- _Text provided_
== == ==
LIVE EXPERIMENT - PART 1 of 4

We're building a synthetic user
in public.
This is our live experiment.

Almost no one is building a synthetic user publicly and telling you what they're finding. So that's what we're doing, across four parts, start to finish.

Tania Clarke
Tania
PMM · Great Question
June 2026~12 min read

Four editions · One live experiment

We're building in public,
start to finish.

YOU ARE HERE
01

Terminology, workflows & hypothesis

The vocabulary, three distinct build approaches from our team, an expert conversation, and the priors I'm taking into the experiment.

02

The build: audit, framework & step-by-step

The data audit, the rigor framework I'm applying, the step-by-step build, and what I'm learning along the way.

03

The head-to-head

Same study, two panels: a synthetic one and a real one we recruit through Great Question. The results, side by side.

04

The recap & decision tree

When synthetic users earn a spot in your workflow. The full guide, and a Claude skill you can run yourself.

For the past few months, I've been reading every take on synthetic users I can find. NN/G's "If, When, and How" piece. The ACM Interactions article on the people-pleasing problem. Park et al's 86% accuracy paper. The same LinkedIn debate playing out on repeat. A pile of accuracy studies that sometimes contradict each other.
== == ==
- _Exercise data_
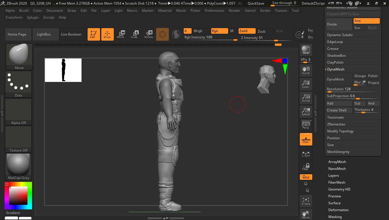389x220 pixels.
Task: Expand the Deformation subpalette
Action: click(x=338, y=210)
== == ==
- _Tasks to perform_
[a] Please write out the passage of the article on building a synthetic user in public between "The recap &" and "contradict each other.", inclusive, word for word.
[b] Resume the article on building a synthetic user in public, starting right after its last sentence.
You can set the material aside; none of it is needed.

- _Answers for each item_
[a]
The recap & decision tree

When synthetic users earn a spot in your workflow. The full guide, and a Claude skill you can run yourself.

For the past few months, I've been reading every take on synthetic users I can find. NN/G's "If, When, and How" piece. The ACM Interactions article on the people-pleasing problem. Park et al's 86% accuracy paper. The same LinkedIn debate playing out on repeat. A pile of accuracy studies that sometimes contradict each other.

[b]
Most of it is people arguing whether synthetic users should exist.

What we're seeing from where we sit

Great Question has a front-row view of this debate. Every day, our customers run extensive research with their own users and panels they recruit and schedule inside our product. And every day, we watch them build AI workflows on top of our MCP that surprise us, including their own synthetic users.

We hold a strong opinion that nothing replaces watching a person fumble through a prototype, or the magic that happens during a conversation.

But those same customers are asking us how to use AI to move faster. A lot of them are sitting on years of interview transcripts, survey data, support tickets, and product usage data. They want to know if any of that can act as a stand-in for an interview when the real one isn't possible.

Our position going in: synthetic personas, synthetic users, and synthetic panels are becoming a core layer of research and product workflows over the next year or less. The synthetic layer makes research cheaper to iterate on and faster to validate, and at its best, surfaces the gaps where new research is still required.

The best ones build on real customer data. The ones you generate from a prompt alone, or pull from a synthetic-user tool that doesn't know your audience, are a statistical impression of a demographic an LLM read about online. They answer like it. For the sake of this series, I am not exploring a ChatGPT or LLM-based synthetic user, as I believe these have no place in any product workflow.

So we're building ours and telling you what we find:

Part 1 (this one): the terminology, the workflows I'm considering based on conversations with our product and engineering teams, and the hypothesis I have going into this live experiment.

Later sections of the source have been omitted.